Controllable Diverse Sampling for Diffusion Based Motion Behavior Forecasting
Yiming Xu, Hao Cheng, Monika Sester
TL;DR
This work tackles multimodal trajectory forecasting for autonomous driving under data imbalance and potential mode-collapse. It introduces Controllable Diffusion Trajectory (CDT), a Transformer-based conditional diffusion model that uses map information and behavior tokens to steer sampling across multiple plausible modalities, with optional endpoint conditioning for accuracy. The approach demonstrates that behavior tokens improve diversity while map conditioning preserves scene compliance, and endpoint conditioning can yield high-accuracy predictions at the expense of diversity. On Argoverse 2, CDT variants achieve competitive or superior performance in diversity, scene compliance, and short-horizon accuracy, offering a practical path toward controllable, diverse motion prediction in complex urban environments.
Abstract
In autonomous driving tasks, trajectory prediction in complex traffic environments requires adherence to real-world context conditions and behavior multimodalities. Existing methods predominantly rely on prior assumptions or generative models trained on curated data to learn road agents' stochastic behavior bounded by scene constraints.
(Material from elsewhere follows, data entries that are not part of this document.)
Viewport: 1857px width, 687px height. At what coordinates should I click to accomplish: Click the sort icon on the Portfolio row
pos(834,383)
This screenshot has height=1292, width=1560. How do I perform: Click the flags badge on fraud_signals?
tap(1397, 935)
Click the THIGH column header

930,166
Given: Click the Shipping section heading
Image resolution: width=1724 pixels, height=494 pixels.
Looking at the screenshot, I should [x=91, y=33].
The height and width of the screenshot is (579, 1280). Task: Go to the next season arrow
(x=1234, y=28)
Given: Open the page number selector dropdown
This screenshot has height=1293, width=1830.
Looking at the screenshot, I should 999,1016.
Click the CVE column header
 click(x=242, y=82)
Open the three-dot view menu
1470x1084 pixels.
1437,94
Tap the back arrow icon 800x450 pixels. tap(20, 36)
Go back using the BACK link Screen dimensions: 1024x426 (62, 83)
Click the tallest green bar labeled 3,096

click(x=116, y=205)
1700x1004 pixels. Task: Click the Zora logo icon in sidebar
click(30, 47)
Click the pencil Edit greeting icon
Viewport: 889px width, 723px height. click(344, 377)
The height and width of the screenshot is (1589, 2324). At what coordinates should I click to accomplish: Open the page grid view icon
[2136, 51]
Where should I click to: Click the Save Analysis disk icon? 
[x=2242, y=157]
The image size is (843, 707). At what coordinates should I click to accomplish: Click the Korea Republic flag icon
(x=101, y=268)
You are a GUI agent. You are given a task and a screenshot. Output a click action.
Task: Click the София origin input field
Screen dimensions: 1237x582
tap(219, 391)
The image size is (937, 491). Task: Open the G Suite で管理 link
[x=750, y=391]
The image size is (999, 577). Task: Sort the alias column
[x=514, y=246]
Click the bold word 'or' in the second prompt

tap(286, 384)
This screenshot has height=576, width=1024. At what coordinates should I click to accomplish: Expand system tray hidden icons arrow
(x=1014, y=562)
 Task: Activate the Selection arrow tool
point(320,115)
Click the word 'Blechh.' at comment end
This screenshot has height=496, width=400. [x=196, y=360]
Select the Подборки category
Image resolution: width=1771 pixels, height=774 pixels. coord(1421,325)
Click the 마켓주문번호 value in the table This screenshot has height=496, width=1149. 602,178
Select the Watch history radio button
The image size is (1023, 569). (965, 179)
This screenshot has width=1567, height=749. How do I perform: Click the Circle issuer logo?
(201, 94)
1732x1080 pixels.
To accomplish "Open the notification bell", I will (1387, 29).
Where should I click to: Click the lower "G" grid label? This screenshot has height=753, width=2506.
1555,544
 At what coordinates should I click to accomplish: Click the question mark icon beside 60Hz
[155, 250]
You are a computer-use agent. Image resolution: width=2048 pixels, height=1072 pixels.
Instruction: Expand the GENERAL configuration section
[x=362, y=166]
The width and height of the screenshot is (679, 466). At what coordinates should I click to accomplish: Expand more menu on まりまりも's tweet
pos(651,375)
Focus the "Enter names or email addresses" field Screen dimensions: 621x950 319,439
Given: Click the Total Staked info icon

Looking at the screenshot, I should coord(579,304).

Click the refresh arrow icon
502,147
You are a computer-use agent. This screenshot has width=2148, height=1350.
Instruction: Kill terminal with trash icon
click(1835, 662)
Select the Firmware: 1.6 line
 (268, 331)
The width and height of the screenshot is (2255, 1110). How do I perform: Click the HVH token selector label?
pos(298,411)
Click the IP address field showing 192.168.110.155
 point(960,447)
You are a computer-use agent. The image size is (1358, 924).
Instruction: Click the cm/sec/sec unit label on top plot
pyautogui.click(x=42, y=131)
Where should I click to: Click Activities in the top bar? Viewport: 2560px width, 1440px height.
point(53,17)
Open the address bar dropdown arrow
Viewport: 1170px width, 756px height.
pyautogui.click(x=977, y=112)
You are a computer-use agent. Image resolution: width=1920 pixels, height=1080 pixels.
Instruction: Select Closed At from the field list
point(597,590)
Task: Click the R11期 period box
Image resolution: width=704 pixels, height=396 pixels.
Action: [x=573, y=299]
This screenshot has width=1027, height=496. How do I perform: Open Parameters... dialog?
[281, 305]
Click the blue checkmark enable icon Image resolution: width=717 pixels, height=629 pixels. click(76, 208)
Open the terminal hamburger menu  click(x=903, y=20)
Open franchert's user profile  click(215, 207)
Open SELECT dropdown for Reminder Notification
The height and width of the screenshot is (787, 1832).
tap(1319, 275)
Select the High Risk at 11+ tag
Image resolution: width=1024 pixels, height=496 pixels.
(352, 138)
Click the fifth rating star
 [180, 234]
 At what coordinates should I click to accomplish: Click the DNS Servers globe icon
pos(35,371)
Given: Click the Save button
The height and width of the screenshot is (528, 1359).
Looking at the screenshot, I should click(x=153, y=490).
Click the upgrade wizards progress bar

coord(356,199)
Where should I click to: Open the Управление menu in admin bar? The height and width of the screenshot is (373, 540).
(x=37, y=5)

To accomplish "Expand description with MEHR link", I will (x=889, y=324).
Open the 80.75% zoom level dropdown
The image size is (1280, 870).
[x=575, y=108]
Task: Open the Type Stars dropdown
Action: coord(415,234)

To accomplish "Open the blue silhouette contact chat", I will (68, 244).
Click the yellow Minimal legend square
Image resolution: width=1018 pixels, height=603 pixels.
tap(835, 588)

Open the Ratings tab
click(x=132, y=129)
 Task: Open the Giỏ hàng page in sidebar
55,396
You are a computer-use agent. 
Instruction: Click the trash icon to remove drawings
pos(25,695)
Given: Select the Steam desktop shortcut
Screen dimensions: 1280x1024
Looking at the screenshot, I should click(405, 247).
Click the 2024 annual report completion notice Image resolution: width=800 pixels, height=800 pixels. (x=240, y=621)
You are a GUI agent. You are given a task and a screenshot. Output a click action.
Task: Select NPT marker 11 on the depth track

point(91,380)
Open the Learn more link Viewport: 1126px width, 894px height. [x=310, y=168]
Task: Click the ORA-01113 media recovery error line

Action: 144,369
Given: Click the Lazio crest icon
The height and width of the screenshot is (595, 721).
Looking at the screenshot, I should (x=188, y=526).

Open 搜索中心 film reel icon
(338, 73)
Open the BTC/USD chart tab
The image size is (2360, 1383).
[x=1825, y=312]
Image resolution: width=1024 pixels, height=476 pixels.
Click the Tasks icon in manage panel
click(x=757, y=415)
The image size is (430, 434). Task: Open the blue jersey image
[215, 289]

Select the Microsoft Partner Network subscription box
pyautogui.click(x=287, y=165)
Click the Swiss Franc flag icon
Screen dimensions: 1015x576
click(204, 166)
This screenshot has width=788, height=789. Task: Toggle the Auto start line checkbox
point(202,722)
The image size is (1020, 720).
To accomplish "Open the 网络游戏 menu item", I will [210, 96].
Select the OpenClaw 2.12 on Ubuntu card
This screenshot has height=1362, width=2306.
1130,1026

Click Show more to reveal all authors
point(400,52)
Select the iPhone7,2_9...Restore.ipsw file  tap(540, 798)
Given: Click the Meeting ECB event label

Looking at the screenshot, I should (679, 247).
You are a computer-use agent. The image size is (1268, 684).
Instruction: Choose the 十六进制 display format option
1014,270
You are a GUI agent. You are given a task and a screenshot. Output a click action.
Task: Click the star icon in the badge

However, they often face mode averaging issues due to data imbalance and simplistic priors, and could even suffer from mode collapse due to unstable training and single ground truth supervision. These issues lead the existing methods to a loss of predictive diversity and adherence to the scene constraints. To address these challenges, we introduce a novel trajectory generator named Controllable Diffusion Trajectory (CDT), which integrates map information and social interactions into a Transformer-based conditional denoising diffusion model to guide the prediction of future trajectories. To ensure multimodality, we incorporate behavioral tokens to direct the trajectory's modes, such as going straight, turning right or left. Moreover, we incorporate the predicted endpoints as an alternative behavioral token into the CDT model to facilitate the prediction of accurate trajectories. Extensive experiments on the Argoverse 2 benchmark demonstrate that CDT excels in generating diverse and scene-compliant trajectories in complex urban settings.